Impressive, low-key box set release extols quintessential slowcore act Bedhead

Album review: Bedhead’s ‘1992-1998’ box set

Bedhead
1992-1998
Numero Group
★★★★ (out of 5 stars)

In the late 1980s and early 1990s, after two decades of music steadily getting faster and faster via punk, hardcore and speed metal, things started to slow way down. On the heavier end of things, sludgy, doomy metal and dirgey, grungy punk rock became de rigueur, while independent rock took a somewhat different tack.

Splicing the sensitive aesthetics of collegiate art-rock with the quirky complexities of post-punk, the unaligned confederacy of bands playing what was dubbed “slowcore” proved that the underground’s musical dynamics didn’t always have to be LOUD-quiet-LOUD, but could instead be quiet-quiet-slightly-less-quiet-then-somewhat-quieter-again.

While some groups, like Galaxie 500 and Cowboy Junkies (the latter of which never gets properly acknowledged as a superlative slowcore act), achieved this effect by stripping away all excess instrumentation and melodic ornamentation, others, like Low and Red House Painters, simply whispered their way through gelatinously expansive arrangements that sounded like someone literally slooooowed doooowwnnn time itself.

The predominant thread of slowcore, though, ran through bands like the New York-based Codeine and Dallas, Texas’ Bedhead, groups that were – nominally, at least – rooted in electrified rock and punk aesthetics, but also groups that were trying to be artful and considered in their approach to intricate, low-key music.

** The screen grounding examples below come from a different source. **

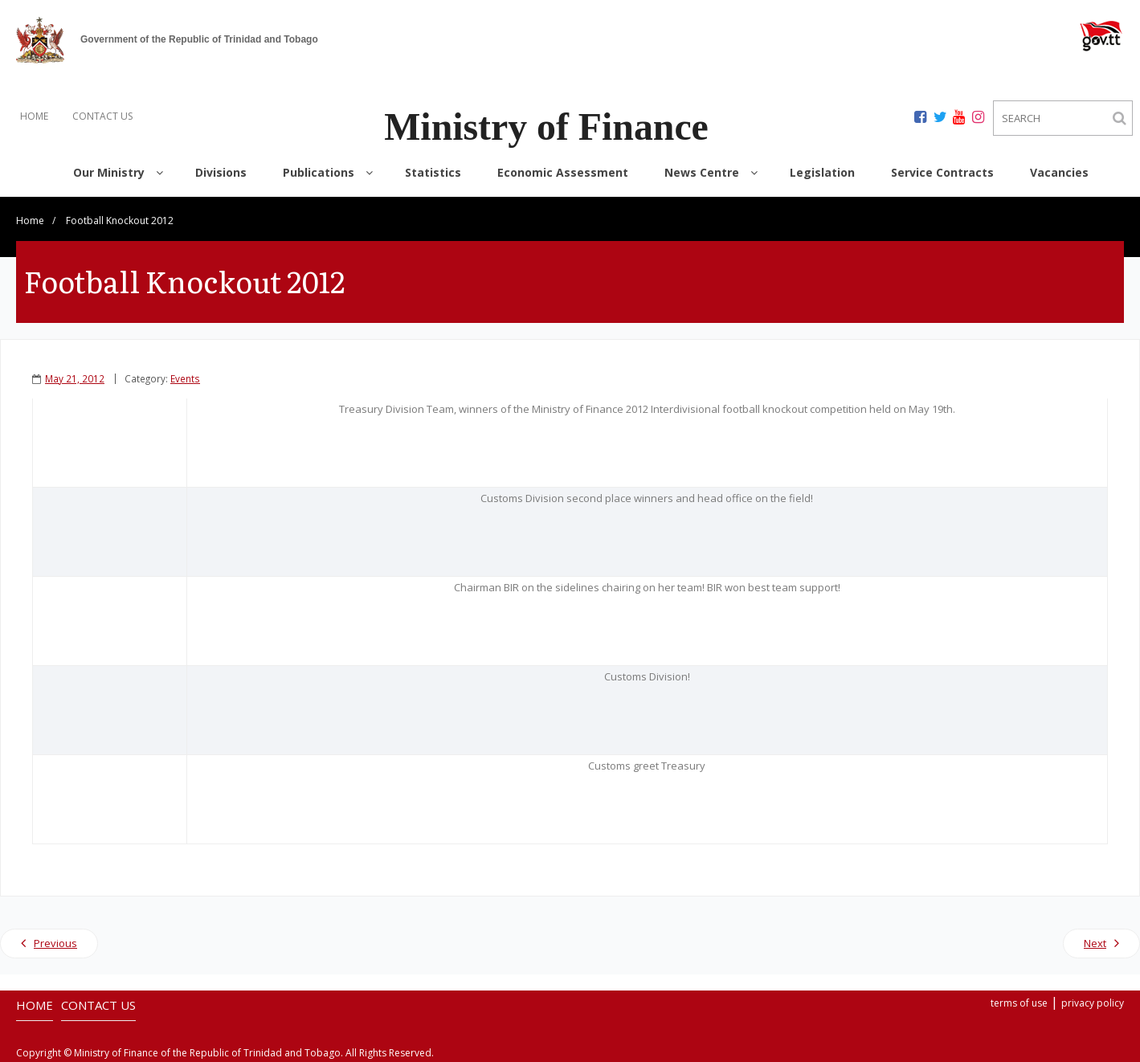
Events (185, 378)
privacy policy (1092, 1003)
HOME (34, 116)
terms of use (1019, 1003)
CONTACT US (102, 116)
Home (30, 220)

Codeine’s work for Sub Pop was collected by Numero Group in a lavish, beautiful box set in 2012. Now, Numero turns their attention to Bedhead, a group that, at the time, was somewhat less well-known (thanks to their music being released on a smaller label, the King Coffey-owned Trance Syndicate), but also much more contemporarily synonymous with “slowcore.”

Bedhead’s approach to slowcore was decidedly unique at the time; neither gentle (like Low) nor occasionally rockist (like Codeine), the restrained approach the band took gave equal emphasis to each instrument – whether the sparkling, plucked guitar notes, the clear-eyed basslines, the brushes-and-chimes percussion, or the evocative, undemanding vocals that were as heavy-lidded as they were purposeful.

It was that sense of purpose and restraint that made Bedhead special; rather than rearranging standard indie rock songs into some “slowcore” format, Bedhead’s songs couldn’t have existed in any other space. Whether on less-known tracks like “Inhume” (from The Dark Ages EP) – on which the band chips away at a single, propulsive structure that’s neither a drone nor a typical melody – or on more classic tracks like the subdued and emotionally affecting “Powder” (from the debut album), the breadth of expression Bedhead achieves without ever having to yell or devolve into histrionics is impressive. And while a four-CD box set might seem as exhausting as it is exhaustive, in reality the dynamics and subtlety that Bedhead mastered make this extensive collection well worth deep exploration.